Seguindo os desdobramentos do caso, um artigo publicado na revista WIRED (Dave, 2023) abordou a questão da estrutura corporativa “bizarra” da OpenAI, que começou como uma organização sem fins lucrativos, mas formou uma subsidiária com fins lucrativos em 2019, concedendo a quatro pessoas o poder de demitir o CEO Sam Altman. Nesse ponto, podemos fazer alguns questionamentos. Existindo essa disposição estatutária que permite aos conselheiros demitirem o CEO, seria isso um texto isolado? Sua compreensão não dependeria do contexto? A demissão dependeria de alguma fundamentação? A fundamentação pura e simples de que "Ele não foi consistentemente sincero em suas comunicações com o conselho." é suficiente? A interpretação de um dispositivo como esse não deve observar princípios e a tradição do direito? Pode-se abusar ao exercer o direito, ou ele deve ser exercido no limite da boa-fé objetiva? Um dispositivo que diz que o conselho pode demitir o CEO implica até mesmo naquele sem o qual a própria empresa se torna inviável?

No decorrer do mesmo fim de semana do incidente, o caso tomou rumos adicionais notáveis. A Microsoft, em um lance estratégico, anunciou a contratação de Sam Altman, o que foi destacado como um movimento significativo no mercado. Essa ação, em teoria, permitiria à Microsoft adquirir uma equipe de gestão de inteligência artificial altamente competente sem necessariamente comprar a OpenAI, avaliada em 86 bilhões de dólares. A situação foi ainda mais agravada pelo fato de que outros funcionários da OpenAI se opuseram à demissão e ameaçaram migrar para a Microsoft junto a Altman. Esse desenvolvimento levantou sérias questões sobre o futuro da OpenAI, sua governança e sua capacidade de manter a liderança na indústria de IA, conforme discutido em um artigo (Staff, 2023) pela equipe da WIRED.

A aqui outra questão interessante e que ilustra um dilema central no direito corporativo contemporâneo das BigTechs. A quem pertence o ativo de uma empresa de tecnologia que depende fundamentalmente do conhecimento e à experiência de seus funcionários? Quando esses indivíduos deixam a organização, levam consigo uma parcela significativa desse valor. Esse conhecimento é propriedade única da empresa? Como a empresa se protege dessa fuga de conhecimento? Um contrato de exclusividade, que vedasse a transferência para outras empresas seria eficaz em face do princípio de dignidade humana e direito ao trabalho? Como equilibrar a proteção dos ativos intelectuais de uma empresa com a liberdade de movimento de talentos no mercado, quando o movimento é tão abrupto que pode inviabilizar a própria empresa? A questão da Microsoft que pela via torta poderia de vir a adquirir a empresa, seria essa aquisição legitima? Poderíamos falar em eventual, enriquecimento sem causa? Os acionistas e investidores da OpenAI deveriam ser indenizados? E as diversas aplicações pelo mundo que hoje utilizam a plataforma da OpenAI?

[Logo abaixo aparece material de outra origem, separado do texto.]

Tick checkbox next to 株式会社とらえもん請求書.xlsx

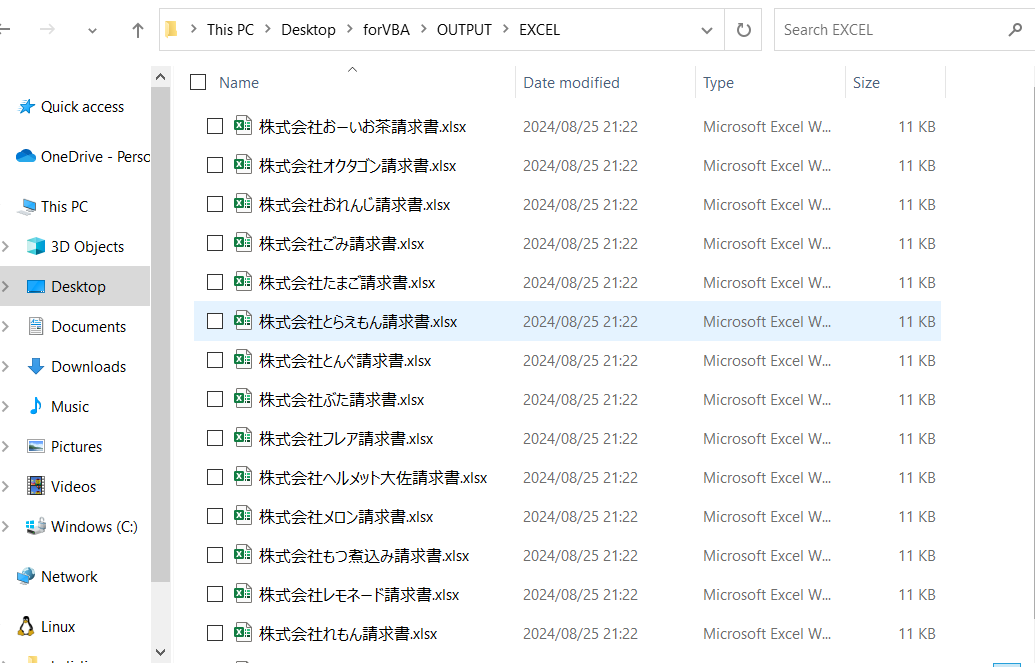click(x=215, y=321)
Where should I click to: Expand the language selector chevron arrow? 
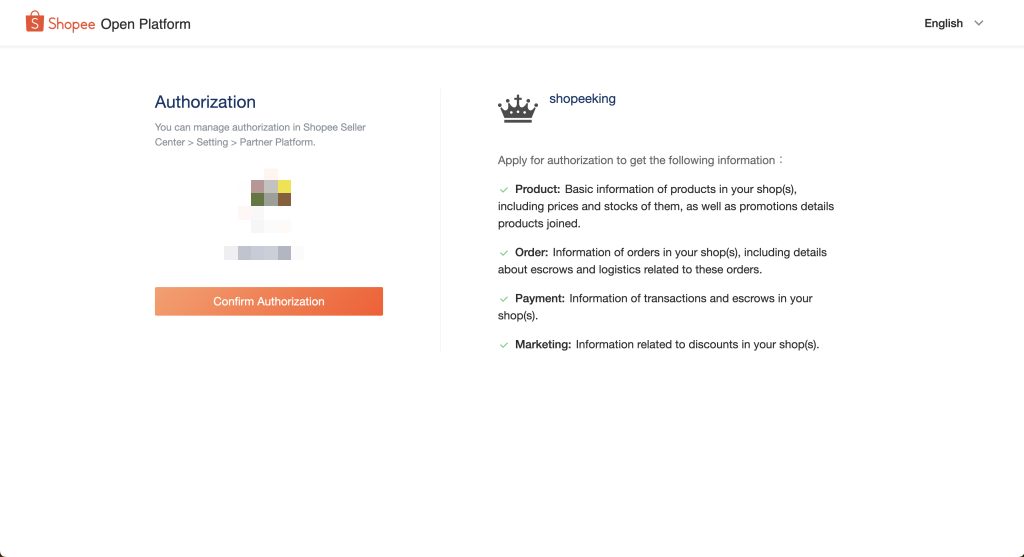point(979,23)
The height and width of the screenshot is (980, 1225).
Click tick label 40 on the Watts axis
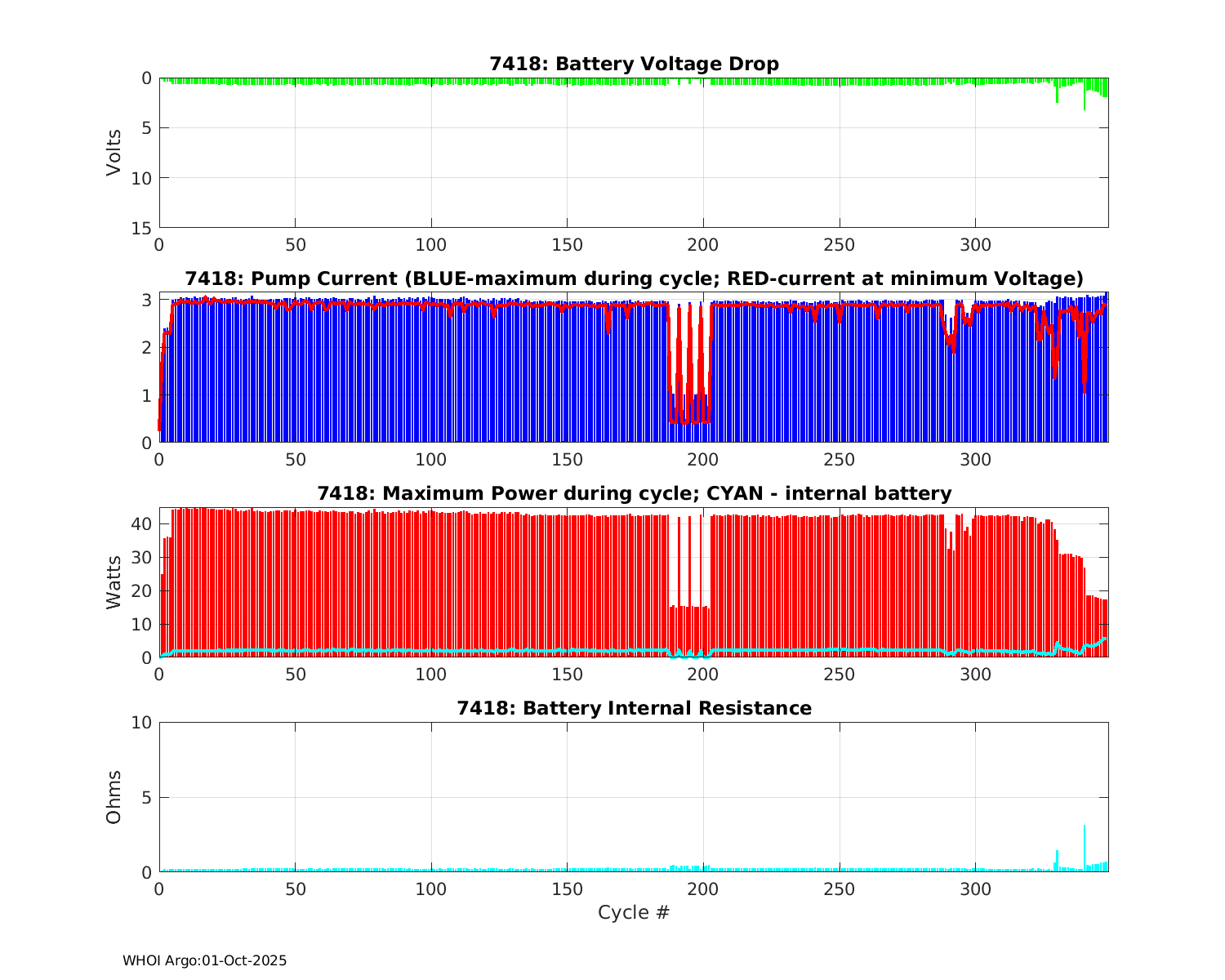click(x=142, y=523)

A complexidade do direito reside camada de abstração, que muitas vezes transcende a capacidade de ser simplificada em algoritmos. Este artigo buscou ilustrar, por meio de uma série de indagações pertinentes, como os fenômenos sociais complexos interagem com o campo jurídico. Destacamos a relevância de aplicar o direito de maneira contextualizada, considerando as especificidades de cada época e situação. Assim, enfatizamos que, enquanto a tecnologia avança a passos largos, o direito “condição de possibilidade” continua a desempenhar um papel crucial, adaptando-se e respondendo aos desafios emergentes de nossa sociedade. Como já dizia o pensador H.L. Mencken “Para todo problema complexo, existe uma resposta clara, simples e errada”, o direito é complexo aplicá-lo de forma correta é o desafio contemporâneo.

Referência

Dave, P. (20 de Nov de 2023). How OpenAI’s Bizarre Structure Gave 4 People the Power to Fire Sam Altman. Fonte: WIRED: https://www.wired.com/story/openai-bizarre-structure-4-people-the-power-to-fire-sam-altman/

Staff, W. (20 de Nov de 2023). Microsoft Emerges as the Winner in OpenAI Chaos. Fonte: WIRED: https://www.wired.com/story/microsoft-emerges-as-the-winner-in-openai-chaos/

Streck, L. L. (2018). Dicionário de Hermenêutica. Belo Horizonte: Letramento: Casa do Direito.